** Work required **
Every line of the records that contains "table" should be tallied, and only the resulting number returned.

** Data entries **
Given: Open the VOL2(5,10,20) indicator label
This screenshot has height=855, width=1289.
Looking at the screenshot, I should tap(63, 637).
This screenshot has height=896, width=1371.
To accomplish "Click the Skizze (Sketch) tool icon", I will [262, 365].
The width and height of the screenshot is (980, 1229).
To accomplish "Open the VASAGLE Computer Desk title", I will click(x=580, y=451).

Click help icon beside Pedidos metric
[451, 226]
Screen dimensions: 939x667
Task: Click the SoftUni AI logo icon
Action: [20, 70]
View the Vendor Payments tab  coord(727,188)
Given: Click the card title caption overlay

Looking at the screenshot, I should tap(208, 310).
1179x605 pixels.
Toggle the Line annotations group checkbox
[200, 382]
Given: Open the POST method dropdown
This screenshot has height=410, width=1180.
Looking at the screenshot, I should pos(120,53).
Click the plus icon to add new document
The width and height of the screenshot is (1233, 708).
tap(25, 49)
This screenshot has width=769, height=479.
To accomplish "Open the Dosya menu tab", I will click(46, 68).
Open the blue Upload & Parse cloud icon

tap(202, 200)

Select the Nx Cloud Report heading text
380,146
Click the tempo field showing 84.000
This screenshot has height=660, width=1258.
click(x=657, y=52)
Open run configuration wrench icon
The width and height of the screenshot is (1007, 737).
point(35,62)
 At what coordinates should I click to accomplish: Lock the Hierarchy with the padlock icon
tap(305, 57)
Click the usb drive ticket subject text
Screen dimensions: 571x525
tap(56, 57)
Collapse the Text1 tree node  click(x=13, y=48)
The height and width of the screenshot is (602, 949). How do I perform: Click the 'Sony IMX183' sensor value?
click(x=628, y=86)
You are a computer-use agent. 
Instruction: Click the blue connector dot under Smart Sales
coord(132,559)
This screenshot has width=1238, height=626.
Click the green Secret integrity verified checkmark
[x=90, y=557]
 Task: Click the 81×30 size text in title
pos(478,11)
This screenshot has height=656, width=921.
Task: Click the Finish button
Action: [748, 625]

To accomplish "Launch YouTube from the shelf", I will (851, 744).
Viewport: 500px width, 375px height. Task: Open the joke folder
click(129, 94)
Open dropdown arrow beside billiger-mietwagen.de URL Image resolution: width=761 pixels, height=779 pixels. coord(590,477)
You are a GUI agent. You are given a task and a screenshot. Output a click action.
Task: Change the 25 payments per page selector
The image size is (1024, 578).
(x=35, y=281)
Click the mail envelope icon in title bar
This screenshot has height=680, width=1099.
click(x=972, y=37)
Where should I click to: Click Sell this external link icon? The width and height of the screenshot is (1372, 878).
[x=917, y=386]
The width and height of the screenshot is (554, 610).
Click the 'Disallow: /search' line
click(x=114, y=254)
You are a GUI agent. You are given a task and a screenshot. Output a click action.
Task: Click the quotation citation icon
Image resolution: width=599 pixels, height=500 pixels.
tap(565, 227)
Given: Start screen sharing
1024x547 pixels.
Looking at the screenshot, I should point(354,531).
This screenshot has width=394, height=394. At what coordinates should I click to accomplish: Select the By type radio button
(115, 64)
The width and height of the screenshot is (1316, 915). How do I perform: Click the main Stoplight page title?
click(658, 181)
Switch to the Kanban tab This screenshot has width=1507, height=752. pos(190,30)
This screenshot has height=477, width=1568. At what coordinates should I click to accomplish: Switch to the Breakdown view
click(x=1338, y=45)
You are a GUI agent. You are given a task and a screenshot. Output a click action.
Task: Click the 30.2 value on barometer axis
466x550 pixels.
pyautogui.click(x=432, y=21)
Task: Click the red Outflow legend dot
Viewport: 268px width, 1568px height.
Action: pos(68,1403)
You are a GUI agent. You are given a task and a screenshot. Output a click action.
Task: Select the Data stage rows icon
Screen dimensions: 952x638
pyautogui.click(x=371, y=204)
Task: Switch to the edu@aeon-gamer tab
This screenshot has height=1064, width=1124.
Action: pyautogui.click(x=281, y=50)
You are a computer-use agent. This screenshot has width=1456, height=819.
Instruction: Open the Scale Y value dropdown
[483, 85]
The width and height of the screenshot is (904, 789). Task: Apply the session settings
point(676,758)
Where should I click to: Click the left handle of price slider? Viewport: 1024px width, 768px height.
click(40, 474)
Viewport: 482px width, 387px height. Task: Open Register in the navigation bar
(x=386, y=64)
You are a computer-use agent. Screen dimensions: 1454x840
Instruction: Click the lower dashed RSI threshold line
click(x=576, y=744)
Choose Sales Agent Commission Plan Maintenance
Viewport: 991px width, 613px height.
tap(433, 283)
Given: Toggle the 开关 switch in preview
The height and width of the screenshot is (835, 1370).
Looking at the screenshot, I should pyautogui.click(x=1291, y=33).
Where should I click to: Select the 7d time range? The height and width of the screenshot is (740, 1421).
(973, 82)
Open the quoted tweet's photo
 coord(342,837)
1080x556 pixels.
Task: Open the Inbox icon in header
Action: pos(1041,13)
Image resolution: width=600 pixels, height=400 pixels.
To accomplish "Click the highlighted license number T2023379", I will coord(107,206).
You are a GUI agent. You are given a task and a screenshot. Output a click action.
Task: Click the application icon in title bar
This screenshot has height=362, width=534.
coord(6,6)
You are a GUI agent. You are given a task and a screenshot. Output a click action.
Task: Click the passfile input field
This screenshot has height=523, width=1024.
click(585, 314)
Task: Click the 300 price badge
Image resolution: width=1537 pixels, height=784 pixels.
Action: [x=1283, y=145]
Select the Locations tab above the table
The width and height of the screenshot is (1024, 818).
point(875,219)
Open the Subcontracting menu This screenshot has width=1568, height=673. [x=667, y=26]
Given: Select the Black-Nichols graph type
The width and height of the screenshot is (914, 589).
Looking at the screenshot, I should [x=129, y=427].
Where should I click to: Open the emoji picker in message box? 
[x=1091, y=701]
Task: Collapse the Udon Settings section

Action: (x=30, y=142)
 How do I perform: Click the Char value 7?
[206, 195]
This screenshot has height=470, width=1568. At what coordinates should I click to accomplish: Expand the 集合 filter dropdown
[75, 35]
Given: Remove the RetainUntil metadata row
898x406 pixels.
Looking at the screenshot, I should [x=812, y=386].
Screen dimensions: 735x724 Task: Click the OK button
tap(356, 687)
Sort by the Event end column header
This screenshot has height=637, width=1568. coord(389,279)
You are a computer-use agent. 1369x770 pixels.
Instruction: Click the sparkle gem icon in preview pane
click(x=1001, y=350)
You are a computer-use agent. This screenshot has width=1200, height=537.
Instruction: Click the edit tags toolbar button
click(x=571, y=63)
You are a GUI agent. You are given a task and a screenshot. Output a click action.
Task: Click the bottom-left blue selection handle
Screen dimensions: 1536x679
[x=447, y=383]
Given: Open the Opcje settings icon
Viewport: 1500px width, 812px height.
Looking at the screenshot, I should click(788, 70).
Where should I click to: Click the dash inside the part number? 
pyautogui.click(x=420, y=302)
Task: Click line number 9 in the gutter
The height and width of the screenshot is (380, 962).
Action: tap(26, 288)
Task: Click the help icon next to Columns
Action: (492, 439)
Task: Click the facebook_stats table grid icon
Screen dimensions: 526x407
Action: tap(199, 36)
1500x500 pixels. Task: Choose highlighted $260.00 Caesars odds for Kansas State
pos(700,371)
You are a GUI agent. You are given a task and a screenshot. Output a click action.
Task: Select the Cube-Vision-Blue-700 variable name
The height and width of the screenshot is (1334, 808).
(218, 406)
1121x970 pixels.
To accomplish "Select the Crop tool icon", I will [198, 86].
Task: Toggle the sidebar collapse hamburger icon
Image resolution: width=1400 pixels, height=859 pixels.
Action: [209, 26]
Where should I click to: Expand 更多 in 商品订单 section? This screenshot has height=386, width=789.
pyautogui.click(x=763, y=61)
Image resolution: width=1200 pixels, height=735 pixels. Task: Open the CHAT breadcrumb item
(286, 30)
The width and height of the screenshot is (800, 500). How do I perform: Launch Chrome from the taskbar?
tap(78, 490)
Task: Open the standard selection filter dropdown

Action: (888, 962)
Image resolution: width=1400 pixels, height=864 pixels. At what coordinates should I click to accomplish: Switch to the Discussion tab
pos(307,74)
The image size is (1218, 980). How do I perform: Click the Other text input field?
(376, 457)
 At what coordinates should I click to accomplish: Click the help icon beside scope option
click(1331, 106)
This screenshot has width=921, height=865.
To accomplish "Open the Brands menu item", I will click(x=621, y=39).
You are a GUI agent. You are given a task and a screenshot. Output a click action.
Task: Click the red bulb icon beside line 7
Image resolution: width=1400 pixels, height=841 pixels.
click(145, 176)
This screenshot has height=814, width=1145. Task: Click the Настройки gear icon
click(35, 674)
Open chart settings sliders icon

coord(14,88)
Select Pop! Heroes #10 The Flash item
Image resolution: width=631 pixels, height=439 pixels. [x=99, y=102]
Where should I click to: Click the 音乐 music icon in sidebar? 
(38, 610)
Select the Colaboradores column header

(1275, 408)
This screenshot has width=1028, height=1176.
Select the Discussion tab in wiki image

** Output **
2